Alıştırma yönergesi »
Tuncay Güney hakkındaki okuma parçasına göre Güney bu sözleri hangi gazeteciye elektronik postayla iletmiş?

Kanada Bülbülü Tuncay Güney

Tuncay Güney, 2001 yılında İstanbul Emniyeti’nde vermiş olduğu ifade ile ilgili olarak diyor ki;  - omer saglam

Tuncay Güney, 2001 yılında İstanbul Emniyeti’nde vermiş olduğu ifade ile ilgili olarak diyor ki; 

 

“Ben o dönemde (2001 yılında) 9 gün Emniyet’te tutuldum. Verdiğim ifadenin hepsi sallama olmayabilir ama ben hiçbirini kabul etmiyorum. Çünkü ifadeler baskıyla alındı. Copu kıçınızın kenarında dolaştırırlarsa her şeyi kabul edersiniz. Benim yıllar önce verdiğim o ifadeler, şimdi gazetelerde sürmanşet oluyor. Oysa ben o gün verdiğim ifadelerimi kabul etmiyorum… İfadelerde geçen iddiaları Emniyet mensupları yazdı, ben de ağır işkenceler görünce ‘Ne diyorsanız tamam. Roma’yı da ben yaktım. Yazın imzalayacağım’ dedim. Onlar soruları da benim bunlara verdiğim sözde cevapları da yazıp bana imzalattırdılar… Bir şeye dikkat etmenizi isterim, Emniyet’teki ifadem işkence, dayak altında alındı. Emniyet ifademi ben kabul etmiyorum. Ayrıca benim videokasete alınan ifadem mahkemeye de intikal etmedi. İfadelerimi gazetelerden okuyorum ve sağlıklı bulmuyorum. 7 yıl geçti fakat ifadeyi kabul etmiyorum. Bugüne kadar hiç bir savcı, hakim bana Ergenekon ya da Veli Küçük’le ilişkilerimiz konusunda bir şey sormadı…”(1).

 

Evet, yukarıdaki sözler, tarihi olarak nitelendirilen Ergenekon Soruşturması’nın fitilini ateşleyen (iddialara göre) eski Nur Tarikatı Mensubu Fethullahçı Müslüman, yeni Yahudi Hahamı(2) Tuncay Güney’e aittir. Tuncay Güney, bu sözleri, gazeteci Saygı Öztürk’e yazmış olduğu elektronik postada dile getirmiş.

Çalışma malzemesi »
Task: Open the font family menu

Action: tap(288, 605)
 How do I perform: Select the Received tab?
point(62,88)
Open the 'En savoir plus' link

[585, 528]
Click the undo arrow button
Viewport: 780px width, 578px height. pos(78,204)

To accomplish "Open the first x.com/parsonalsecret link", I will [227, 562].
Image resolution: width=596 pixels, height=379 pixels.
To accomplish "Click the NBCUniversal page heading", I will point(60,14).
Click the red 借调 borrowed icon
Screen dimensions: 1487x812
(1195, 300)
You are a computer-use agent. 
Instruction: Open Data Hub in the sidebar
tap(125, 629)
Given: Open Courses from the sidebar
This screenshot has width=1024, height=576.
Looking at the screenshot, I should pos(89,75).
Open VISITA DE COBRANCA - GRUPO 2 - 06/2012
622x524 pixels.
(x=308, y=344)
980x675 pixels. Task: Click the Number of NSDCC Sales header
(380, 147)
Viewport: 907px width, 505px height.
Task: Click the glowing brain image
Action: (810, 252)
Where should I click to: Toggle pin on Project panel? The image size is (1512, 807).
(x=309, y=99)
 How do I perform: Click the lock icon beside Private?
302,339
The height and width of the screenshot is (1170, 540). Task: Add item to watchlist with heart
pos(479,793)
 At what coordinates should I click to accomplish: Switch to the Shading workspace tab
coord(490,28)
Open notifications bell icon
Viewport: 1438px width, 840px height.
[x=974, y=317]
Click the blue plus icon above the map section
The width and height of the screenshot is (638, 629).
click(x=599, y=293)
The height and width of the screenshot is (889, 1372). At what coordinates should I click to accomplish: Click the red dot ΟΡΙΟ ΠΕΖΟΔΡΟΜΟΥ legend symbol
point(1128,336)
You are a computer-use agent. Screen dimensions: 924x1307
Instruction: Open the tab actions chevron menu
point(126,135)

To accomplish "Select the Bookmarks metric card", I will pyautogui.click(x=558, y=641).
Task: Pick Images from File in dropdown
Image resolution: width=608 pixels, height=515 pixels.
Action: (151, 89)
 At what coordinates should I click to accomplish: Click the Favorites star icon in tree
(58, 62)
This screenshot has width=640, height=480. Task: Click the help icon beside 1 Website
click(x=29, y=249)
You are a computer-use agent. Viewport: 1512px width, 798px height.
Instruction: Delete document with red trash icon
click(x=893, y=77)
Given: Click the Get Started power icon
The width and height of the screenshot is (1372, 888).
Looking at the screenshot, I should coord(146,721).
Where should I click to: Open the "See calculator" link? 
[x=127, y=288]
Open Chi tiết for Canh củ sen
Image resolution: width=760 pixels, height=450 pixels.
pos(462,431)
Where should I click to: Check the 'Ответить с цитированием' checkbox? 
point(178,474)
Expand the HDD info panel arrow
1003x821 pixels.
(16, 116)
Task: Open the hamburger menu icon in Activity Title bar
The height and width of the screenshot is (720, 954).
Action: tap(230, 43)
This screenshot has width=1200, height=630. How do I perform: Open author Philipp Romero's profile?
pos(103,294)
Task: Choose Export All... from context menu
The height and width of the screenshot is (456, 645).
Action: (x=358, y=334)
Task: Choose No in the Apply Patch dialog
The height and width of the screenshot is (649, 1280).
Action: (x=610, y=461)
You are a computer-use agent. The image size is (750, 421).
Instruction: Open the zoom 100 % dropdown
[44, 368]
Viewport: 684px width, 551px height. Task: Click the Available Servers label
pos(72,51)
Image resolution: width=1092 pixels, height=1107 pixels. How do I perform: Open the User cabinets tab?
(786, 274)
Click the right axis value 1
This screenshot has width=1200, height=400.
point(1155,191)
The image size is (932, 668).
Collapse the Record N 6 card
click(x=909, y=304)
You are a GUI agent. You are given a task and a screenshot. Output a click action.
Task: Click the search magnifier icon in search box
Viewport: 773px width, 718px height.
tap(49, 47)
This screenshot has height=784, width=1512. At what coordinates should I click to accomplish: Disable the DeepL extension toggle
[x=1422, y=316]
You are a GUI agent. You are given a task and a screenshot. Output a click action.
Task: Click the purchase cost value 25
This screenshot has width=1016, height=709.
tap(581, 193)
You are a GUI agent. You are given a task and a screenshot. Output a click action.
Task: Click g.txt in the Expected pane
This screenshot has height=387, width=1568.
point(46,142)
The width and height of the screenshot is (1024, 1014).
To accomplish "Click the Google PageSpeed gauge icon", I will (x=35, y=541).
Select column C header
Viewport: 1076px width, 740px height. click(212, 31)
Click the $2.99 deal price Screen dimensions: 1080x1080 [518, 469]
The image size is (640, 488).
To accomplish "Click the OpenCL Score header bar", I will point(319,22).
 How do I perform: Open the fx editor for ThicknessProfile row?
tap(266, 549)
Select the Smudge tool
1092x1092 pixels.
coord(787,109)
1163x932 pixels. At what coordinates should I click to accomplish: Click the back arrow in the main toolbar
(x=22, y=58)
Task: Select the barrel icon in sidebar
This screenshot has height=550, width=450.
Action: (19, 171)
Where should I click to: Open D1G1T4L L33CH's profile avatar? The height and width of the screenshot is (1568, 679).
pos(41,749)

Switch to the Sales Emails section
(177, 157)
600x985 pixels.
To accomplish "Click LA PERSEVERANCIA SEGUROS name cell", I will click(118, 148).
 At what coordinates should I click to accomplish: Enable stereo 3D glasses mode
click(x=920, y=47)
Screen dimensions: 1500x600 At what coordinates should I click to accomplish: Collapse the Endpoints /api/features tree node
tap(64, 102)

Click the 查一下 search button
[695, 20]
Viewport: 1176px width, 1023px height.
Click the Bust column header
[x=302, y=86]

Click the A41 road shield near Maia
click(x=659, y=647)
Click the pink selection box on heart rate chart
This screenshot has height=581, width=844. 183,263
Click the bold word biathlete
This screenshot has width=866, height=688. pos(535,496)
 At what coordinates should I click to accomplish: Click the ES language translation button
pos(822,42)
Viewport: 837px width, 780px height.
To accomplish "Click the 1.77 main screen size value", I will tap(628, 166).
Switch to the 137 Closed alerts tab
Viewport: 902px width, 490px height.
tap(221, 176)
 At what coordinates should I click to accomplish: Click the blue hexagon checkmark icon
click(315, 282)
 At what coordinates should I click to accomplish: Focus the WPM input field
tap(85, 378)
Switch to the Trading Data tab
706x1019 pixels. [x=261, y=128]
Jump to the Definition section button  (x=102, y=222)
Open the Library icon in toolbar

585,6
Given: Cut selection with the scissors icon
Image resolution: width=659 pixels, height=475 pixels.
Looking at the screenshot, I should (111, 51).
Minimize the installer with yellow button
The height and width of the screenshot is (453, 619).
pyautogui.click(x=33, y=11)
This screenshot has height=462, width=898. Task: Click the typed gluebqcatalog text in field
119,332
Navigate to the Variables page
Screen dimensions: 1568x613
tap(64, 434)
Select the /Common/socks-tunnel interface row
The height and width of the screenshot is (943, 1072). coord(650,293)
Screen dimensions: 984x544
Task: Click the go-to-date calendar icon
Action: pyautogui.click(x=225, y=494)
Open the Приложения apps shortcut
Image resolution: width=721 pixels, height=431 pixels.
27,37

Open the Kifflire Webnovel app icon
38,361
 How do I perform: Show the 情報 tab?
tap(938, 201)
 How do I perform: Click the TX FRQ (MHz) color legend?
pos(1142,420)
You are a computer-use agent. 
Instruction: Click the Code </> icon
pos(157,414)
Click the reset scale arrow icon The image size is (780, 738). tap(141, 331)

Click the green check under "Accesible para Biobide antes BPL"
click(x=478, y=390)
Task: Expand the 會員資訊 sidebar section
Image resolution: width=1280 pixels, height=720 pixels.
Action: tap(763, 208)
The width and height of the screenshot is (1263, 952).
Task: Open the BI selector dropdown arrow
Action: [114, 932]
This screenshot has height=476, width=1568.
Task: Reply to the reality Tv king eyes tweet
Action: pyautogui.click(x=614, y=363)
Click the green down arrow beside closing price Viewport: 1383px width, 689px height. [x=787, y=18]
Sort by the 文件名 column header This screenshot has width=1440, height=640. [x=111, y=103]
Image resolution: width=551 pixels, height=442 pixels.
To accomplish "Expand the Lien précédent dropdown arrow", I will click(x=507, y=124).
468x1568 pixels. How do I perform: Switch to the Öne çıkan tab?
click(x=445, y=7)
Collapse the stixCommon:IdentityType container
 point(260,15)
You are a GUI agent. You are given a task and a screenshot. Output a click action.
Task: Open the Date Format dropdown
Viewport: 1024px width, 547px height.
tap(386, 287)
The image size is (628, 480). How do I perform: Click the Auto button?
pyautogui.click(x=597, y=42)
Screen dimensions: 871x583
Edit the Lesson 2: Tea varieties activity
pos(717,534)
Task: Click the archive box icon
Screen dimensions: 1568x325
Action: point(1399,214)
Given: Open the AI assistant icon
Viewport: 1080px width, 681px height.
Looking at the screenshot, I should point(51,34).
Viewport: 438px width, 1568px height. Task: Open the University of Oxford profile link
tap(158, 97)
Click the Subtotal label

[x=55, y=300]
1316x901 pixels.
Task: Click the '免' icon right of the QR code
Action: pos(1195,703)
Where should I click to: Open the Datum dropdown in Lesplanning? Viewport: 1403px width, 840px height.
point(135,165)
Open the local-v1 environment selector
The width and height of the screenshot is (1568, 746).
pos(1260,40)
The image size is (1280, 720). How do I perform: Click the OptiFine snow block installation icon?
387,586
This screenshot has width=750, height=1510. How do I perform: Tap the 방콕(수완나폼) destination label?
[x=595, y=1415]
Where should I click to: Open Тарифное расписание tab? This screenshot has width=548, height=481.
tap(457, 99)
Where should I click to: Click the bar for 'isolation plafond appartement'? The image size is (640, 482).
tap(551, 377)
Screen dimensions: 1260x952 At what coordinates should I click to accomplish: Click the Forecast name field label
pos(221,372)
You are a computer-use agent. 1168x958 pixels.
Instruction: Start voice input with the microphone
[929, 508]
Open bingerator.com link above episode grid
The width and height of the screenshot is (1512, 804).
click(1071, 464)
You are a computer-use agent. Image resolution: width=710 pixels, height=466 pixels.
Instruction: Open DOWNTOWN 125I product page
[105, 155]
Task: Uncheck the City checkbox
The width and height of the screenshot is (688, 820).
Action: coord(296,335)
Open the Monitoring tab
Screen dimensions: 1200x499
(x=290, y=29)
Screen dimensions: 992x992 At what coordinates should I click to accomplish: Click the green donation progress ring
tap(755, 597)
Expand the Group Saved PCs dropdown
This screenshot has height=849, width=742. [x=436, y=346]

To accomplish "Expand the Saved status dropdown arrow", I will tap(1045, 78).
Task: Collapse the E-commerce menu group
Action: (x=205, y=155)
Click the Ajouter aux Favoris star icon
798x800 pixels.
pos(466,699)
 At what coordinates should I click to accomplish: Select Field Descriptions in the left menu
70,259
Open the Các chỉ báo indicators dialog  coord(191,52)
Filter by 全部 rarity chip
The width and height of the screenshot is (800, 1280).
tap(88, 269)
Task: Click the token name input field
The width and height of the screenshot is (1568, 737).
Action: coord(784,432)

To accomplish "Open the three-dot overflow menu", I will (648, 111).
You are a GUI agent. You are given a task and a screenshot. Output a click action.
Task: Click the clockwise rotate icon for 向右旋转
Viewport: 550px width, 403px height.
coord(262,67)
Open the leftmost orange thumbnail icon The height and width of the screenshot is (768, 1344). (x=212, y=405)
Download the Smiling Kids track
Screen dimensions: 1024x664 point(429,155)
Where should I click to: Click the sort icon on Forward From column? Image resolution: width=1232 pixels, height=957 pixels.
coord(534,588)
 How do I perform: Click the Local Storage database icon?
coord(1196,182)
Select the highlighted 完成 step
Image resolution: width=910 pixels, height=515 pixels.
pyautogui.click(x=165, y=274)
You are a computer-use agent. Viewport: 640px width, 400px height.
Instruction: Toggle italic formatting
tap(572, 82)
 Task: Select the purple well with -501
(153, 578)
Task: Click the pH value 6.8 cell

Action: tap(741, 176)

Alıştırmanın cevabı »
Saygı Öztürk'e.